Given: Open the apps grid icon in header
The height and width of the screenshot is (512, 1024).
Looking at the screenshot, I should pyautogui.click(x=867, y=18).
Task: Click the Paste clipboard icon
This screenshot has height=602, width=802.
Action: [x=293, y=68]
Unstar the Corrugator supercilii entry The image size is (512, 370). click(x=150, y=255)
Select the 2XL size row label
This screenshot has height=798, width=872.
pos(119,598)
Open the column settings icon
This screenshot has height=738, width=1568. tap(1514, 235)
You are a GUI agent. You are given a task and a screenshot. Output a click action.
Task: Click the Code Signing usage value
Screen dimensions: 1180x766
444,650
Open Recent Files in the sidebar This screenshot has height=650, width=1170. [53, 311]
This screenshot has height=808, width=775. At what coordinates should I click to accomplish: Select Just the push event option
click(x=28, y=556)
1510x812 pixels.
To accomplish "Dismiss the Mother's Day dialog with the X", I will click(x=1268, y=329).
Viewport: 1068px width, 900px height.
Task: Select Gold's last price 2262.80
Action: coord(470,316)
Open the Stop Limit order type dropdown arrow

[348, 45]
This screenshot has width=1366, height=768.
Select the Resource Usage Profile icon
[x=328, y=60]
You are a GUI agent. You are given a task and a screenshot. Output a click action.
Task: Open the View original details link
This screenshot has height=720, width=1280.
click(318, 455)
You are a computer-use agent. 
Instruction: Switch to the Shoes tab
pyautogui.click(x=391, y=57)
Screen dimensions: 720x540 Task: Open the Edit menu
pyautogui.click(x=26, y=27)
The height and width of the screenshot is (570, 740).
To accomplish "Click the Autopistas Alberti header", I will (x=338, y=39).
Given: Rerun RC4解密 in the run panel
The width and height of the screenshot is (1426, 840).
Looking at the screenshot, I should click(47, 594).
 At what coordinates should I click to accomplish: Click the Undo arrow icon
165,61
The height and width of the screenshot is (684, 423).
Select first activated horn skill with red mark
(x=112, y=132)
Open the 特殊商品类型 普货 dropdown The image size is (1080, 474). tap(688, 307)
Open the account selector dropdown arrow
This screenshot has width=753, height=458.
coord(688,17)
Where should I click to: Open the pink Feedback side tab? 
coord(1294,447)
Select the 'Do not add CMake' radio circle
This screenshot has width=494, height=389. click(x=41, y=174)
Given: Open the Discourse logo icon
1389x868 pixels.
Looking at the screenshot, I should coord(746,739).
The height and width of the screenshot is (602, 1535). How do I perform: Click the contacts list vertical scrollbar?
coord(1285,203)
=====
- **Task brief**: Rewrite the lines from the line with "This screenshot has width=1366, height=768." to the line with "[x=328, y=60]", shifting every click coordinate in the answers by adding 57 and leaving all other lines unchanged.

- **Result for this task**:
This screenshot has width=1366, height=768.
Select the Resource Usage Profile icon
[x=385, y=117]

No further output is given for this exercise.